> **Exercise details**: The required output is the line with "Wetter (663, 13)" plus all lines that follow it to the end of the listing below, written out exactly, with no pictures.
########
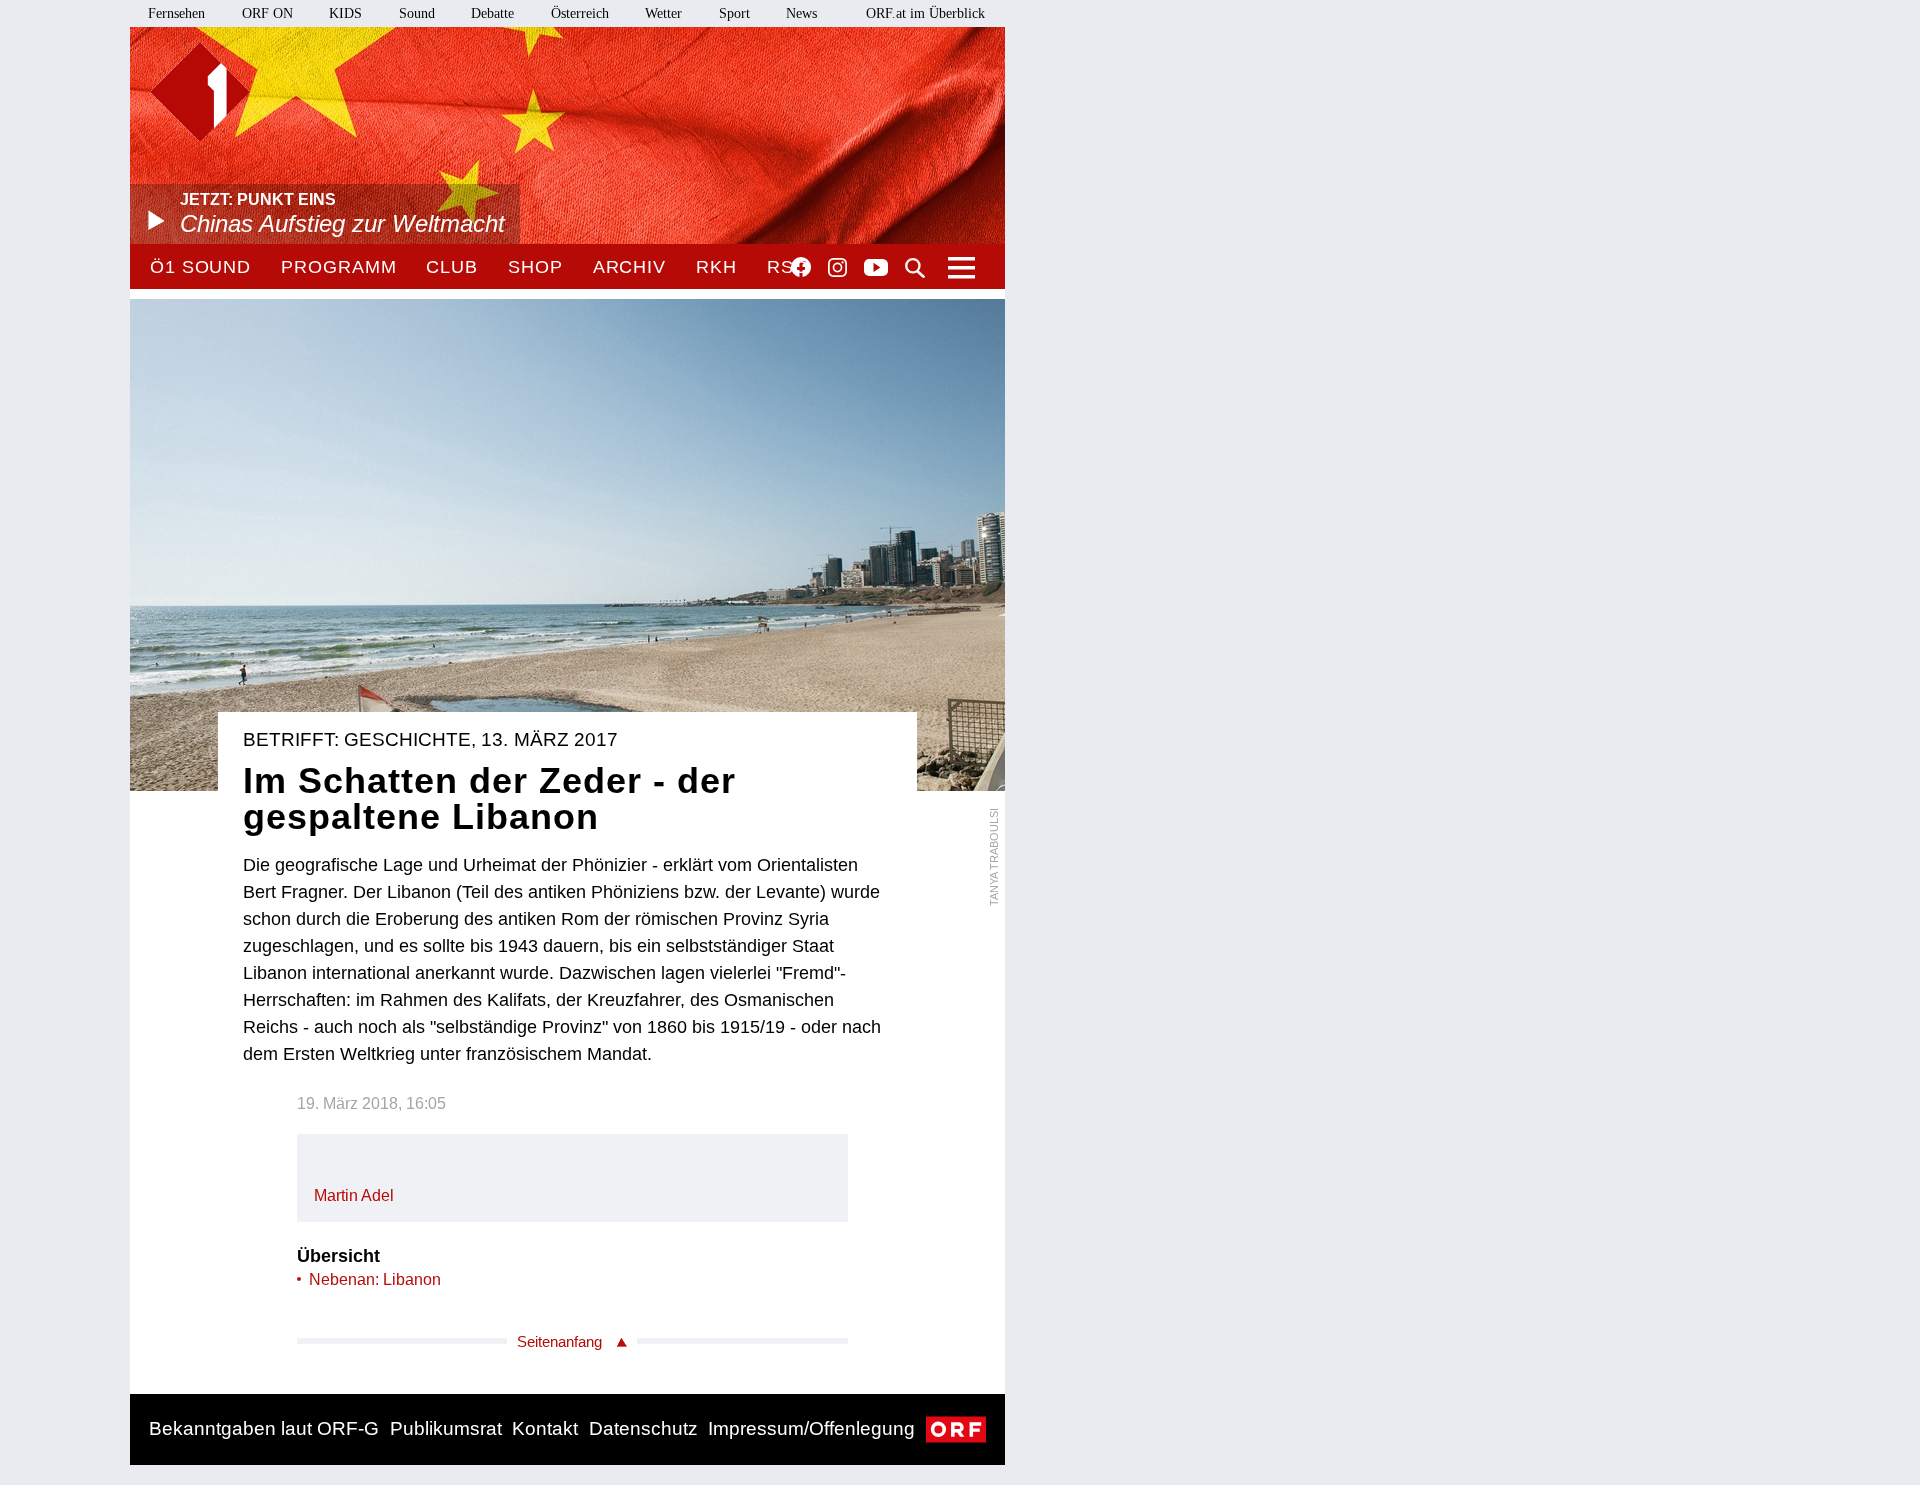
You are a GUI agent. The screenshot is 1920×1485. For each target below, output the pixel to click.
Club (452, 267)
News (801, 13)
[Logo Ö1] (200, 92)
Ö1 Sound (200, 267)
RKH (716, 267)
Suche (915, 268)
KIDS (345, 13)
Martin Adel (354, 1195)
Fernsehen (176, 13)
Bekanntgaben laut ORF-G (264, 1428)
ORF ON (267, 13)
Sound (417, 13)
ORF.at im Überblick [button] (925, 13)
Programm (338, 267)
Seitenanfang (559, 1341)
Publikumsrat (446, 1428)
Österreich (580, 13)
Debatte (492, 13)
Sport (734, 13)
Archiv (629, 267)
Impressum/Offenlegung (811, 1428)
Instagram (837, 268)
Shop (535, 267)
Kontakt (545, 1428)
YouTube (876, 269)
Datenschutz (643, 1428)
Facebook (801, 267)
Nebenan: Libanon (375, 1279)
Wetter (663, 13)
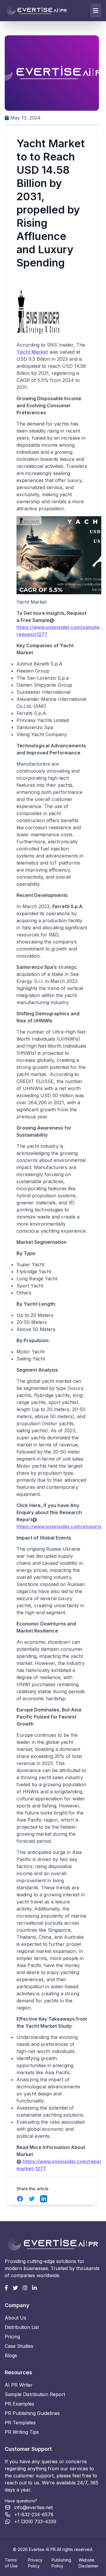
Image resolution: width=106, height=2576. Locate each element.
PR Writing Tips (22, 2432)
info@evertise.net (33, 2507)
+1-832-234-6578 (34, 2514)
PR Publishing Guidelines (32, 2413)
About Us (15, 2318)
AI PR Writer (19, 2385)
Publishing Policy (61, 2562)
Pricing (12, 2337)
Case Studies (19, 2346)
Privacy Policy (35, 2562)
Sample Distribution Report (35, 2394)
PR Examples (19, 2404)
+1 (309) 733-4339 (35, 2521)
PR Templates (20, 2423)
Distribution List (22, 2327)
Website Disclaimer (88, 2562)
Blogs (11, 2355)
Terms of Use (11, 2562)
########
> **Output of the exercise**:
Wetter (663, 13)
Image resolution: width=106, height=2576. Locate each element.
PR Writing Tips (22, 2432)
info@evertise.net (33, 2507)
+1-832-234-6578 (34, 2514)
PR Publishing Guidelines (32, 2413)
About Us (15, 2318)
AI PR Writer (19, 2385)
Publishing Policy (61, 2562)
Pricing (12, 2337)
Case Studies (19, 2346)
Privacy Policy (35, 2562)
Sample Distribution Report (35, 2394)
PR Examples (19, 2404)
+1 (309) 733-4339 (35, 2521)
PR Templates (20, 2423)
Distribution List (22, 2327)
Website Disclaimer (88, 2562)
Blogs (11, 2355)
Terms of Use (11, 2562)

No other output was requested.